After all this, I've concluded that I'm either doing something wrong, misunderstanding something, or just can't do what I want to do. I was just about to say "well, you don't really need to figure out how to modify your code to make the state carried through to be handled automatically, as it works just fine" and give up and then I thought I'd ask here (my debut delurking). I would prefer a more elegant solution.

I also figure a more elegant solution would give me this function I use "for free:"

-- | Maps the specified method, which must take a RNG as the last parameter,
-- over all the elements of the list, propagating the RNG and returning it.
-- TODO: Implement this without using recursion? Using a fold?
mapRandom :: (a -> WithRNG b) -- ^ The function to map (that takes a RNG)
          -> [a] -- ^ The input list
          -> WithRNG [b] -- ^ The RNG to return
mapRandom func [] r0 = ([], r0)
mapRandom func (x:xs) r0 = (mapped : rest, r2)
  where
    (mapped, r1) = func x r0
    (rest, r2)   = mapRandom func xs r1

Thanks for any thoughts, suggestions, references and your time!

Was it helpful?

Solution

You can use the State monad without using get or put.
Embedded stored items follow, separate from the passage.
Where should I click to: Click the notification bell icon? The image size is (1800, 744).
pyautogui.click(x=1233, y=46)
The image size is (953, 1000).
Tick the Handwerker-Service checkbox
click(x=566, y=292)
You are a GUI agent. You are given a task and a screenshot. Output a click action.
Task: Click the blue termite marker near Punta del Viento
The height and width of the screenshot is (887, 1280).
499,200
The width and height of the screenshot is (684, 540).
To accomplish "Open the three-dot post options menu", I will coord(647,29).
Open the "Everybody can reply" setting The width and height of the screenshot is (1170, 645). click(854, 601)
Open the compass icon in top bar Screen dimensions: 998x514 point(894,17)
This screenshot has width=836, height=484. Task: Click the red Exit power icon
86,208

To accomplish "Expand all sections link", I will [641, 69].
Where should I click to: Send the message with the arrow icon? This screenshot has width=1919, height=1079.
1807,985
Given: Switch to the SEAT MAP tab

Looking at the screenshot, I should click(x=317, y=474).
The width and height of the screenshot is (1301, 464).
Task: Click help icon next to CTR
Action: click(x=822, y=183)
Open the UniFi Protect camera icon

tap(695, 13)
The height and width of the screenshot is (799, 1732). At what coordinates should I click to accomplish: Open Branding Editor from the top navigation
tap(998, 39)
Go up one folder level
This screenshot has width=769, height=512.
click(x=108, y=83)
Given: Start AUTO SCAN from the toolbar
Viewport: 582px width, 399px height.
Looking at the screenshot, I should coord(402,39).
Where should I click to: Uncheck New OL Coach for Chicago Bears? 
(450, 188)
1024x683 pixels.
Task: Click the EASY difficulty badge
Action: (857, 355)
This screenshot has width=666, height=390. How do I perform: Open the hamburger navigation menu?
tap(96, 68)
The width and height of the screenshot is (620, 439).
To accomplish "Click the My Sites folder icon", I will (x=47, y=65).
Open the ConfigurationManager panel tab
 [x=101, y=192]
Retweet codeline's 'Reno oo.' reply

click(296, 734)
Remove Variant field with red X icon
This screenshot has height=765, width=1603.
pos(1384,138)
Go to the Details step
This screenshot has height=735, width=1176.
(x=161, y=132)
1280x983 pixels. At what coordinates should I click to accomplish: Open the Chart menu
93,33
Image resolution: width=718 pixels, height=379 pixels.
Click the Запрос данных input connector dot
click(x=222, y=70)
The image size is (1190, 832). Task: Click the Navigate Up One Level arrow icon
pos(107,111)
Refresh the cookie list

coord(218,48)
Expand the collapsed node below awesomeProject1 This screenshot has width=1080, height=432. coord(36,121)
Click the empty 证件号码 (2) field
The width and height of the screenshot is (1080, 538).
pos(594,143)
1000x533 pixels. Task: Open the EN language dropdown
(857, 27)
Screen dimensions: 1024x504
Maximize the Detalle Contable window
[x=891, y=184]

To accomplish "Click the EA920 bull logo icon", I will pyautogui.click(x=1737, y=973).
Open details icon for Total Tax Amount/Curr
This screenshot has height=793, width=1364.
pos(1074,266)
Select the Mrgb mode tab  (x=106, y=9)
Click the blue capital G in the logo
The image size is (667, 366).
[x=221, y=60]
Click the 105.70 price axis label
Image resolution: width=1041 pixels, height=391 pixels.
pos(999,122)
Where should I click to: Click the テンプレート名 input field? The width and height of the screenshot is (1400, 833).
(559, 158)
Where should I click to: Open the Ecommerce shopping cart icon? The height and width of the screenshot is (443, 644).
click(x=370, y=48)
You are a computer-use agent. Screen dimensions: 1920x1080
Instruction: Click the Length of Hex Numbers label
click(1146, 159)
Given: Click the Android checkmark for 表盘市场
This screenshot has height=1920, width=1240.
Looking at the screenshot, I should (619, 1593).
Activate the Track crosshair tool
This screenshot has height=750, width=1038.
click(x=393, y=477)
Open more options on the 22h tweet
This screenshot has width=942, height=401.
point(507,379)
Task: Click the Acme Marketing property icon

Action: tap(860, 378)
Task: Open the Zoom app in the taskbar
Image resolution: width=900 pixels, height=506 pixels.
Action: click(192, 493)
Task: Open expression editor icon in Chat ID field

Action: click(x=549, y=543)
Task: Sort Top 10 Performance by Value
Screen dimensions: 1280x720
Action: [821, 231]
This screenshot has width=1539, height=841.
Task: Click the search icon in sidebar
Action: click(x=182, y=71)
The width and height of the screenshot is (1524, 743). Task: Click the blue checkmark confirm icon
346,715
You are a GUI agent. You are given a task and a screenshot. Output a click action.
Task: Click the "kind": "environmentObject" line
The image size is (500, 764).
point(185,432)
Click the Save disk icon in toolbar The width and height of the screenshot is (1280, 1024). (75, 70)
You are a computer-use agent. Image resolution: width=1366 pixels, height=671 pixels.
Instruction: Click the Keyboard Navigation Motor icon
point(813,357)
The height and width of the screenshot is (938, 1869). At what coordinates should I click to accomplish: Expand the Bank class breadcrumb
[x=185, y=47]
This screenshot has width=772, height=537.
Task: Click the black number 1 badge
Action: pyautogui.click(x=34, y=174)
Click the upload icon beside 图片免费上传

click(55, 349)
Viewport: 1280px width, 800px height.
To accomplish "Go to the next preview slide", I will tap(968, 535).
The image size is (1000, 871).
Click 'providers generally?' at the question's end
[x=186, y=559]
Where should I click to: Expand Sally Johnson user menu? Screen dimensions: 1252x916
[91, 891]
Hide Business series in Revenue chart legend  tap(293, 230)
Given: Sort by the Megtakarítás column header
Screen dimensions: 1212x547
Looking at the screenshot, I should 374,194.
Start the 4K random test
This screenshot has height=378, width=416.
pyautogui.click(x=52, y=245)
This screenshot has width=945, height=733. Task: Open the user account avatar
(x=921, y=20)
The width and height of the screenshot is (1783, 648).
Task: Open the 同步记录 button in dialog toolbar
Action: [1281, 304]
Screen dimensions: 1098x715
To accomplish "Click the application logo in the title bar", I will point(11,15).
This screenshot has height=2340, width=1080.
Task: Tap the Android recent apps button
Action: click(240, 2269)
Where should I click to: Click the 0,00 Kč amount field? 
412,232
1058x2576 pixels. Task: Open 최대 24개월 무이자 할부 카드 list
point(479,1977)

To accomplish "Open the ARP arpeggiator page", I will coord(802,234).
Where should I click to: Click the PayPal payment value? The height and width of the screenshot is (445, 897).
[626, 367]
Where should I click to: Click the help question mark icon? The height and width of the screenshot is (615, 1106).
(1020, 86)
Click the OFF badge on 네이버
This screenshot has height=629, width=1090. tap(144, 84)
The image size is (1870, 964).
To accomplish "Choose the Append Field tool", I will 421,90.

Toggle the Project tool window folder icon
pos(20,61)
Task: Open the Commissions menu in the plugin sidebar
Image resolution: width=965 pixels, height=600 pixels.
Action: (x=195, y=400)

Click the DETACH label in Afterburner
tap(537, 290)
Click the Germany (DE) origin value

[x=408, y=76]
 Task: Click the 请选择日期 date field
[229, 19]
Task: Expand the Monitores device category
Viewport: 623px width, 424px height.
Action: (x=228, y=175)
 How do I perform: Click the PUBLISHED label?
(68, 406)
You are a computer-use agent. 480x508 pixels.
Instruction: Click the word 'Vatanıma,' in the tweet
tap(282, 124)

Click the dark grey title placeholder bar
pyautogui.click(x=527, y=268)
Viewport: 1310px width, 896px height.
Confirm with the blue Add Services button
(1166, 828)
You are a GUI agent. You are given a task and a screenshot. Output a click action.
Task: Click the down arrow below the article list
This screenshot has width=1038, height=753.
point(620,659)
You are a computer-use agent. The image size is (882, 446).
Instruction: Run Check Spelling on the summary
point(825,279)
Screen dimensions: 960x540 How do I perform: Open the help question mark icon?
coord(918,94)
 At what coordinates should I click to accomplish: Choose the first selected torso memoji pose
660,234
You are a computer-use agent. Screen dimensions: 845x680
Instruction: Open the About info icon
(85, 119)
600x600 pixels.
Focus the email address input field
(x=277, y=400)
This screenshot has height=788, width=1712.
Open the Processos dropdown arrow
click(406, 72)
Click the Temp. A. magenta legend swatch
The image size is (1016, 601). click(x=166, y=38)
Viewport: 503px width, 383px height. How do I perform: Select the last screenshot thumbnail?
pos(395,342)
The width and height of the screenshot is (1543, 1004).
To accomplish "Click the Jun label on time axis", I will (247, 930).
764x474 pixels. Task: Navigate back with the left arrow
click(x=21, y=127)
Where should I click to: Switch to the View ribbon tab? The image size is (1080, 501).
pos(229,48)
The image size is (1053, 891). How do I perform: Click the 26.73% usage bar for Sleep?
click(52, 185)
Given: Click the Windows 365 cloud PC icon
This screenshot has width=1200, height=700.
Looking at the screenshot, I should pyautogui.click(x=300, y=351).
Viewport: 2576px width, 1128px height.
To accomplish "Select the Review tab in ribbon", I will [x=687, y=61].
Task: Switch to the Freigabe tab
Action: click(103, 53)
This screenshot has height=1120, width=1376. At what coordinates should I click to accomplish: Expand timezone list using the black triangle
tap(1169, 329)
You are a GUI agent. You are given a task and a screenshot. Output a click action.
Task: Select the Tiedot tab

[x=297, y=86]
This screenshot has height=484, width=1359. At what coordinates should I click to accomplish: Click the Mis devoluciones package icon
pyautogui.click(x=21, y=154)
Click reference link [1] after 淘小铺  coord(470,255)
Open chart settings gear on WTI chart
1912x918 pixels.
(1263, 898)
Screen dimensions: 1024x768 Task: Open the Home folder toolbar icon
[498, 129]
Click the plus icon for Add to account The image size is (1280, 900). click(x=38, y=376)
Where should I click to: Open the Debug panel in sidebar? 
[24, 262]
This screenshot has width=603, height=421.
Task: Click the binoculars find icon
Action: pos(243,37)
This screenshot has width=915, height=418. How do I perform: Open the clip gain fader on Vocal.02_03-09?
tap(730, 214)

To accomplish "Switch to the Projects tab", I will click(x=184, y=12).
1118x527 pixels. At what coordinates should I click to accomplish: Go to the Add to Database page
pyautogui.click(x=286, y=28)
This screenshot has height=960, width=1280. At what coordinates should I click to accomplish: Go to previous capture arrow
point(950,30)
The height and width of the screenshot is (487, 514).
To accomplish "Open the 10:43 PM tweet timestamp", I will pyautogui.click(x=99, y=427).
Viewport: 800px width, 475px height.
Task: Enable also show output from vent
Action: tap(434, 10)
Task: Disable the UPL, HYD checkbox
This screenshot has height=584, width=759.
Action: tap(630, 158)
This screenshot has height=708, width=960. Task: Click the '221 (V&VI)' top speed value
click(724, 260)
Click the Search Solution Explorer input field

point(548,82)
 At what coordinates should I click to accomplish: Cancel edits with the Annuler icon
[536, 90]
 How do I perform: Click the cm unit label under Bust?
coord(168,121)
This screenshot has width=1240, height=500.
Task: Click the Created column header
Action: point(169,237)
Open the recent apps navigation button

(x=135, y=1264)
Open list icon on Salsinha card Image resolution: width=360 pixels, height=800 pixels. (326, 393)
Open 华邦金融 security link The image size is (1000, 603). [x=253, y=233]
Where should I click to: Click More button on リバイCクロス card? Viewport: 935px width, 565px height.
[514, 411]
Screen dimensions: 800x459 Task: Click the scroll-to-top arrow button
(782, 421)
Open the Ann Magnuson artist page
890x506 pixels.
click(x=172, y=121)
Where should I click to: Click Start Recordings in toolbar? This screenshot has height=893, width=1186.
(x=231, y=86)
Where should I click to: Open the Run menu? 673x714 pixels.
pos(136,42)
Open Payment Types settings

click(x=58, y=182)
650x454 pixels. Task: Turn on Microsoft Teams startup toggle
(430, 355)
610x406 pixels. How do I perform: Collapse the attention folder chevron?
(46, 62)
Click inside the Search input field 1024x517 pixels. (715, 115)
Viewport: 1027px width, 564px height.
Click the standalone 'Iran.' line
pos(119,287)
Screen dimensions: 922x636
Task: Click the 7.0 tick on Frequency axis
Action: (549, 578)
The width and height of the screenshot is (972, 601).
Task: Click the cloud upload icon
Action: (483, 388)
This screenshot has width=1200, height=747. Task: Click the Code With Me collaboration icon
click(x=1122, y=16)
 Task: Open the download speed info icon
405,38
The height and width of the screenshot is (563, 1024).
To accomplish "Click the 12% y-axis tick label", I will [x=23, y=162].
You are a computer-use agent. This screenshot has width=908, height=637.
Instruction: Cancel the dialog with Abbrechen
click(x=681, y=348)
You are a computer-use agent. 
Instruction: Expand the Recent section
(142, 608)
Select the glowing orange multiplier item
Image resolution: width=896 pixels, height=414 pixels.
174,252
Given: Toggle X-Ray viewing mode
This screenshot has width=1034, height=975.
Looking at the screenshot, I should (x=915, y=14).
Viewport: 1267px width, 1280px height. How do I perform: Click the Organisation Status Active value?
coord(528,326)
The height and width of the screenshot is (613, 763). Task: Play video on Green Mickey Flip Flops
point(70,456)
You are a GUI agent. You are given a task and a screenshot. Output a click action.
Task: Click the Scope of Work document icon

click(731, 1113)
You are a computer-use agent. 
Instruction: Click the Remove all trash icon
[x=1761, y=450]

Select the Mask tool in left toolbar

Just wrap your state passing functions directly in the State newtype:

import System.Random

newtype State s a = State { runState :: s -> (a, s) }

instance Monad (State s) where
    return a = State (\s -> (a, s))

    m >>= f = State (\s0 ->
        let (a, s1) = runState m s0
        in  runState (f a) s1 )

randomPos :: (Int, Int) -> State StdGen (Int, Int)
randomPos (w, h) = do
    x <- State $ randomR (0, w - 1)
    y <- State $ randomR (0, h - 1)
    return (x, y)

The trick is to observe the type of the State constructor:

State :: (s -> (a, s)) -> State s a

.. and randomR (lo, hi) has just the right type to be wrapped directly within State:

randomR (1, 6)          :: StdGen -> (Int, StdGen)
StateT $ randomR (1, 6) :: State StdGen Int

The State constructor takes a state passing function and creates a suitable value for use within a State monad. Then when you are done using the monad you can convert the monad back to the equivalent state-passing function using runState:

runState :: State s a -> (s -> (a, s))

runState (randomPos (5, 6)) :: StdGen -> ((Int, Int), StdGen)

This is in fact how RandT works, by wrapping all the generator-passing random functions in a state monad, and RandT is equivalent to StateT StdGen under the hood.

Also, like you said, the monadic formulation would give you the mapped version for free:

mapRandom
    :: ( a  -> (StdGen -> ( b , StdGen)))
    -> ([a] -> (StdGen -> ([b], StdGen)))
mapRandom f xs = runState $ mapM (State . f) xs

This is because the type of mapM (when specialized to State) is:

mapM :: (a -> State s b) -> [a] -> State s [b]

So all the above mapRandom function does is wrap the input in a State newtype, use mapM, and then unwrap it.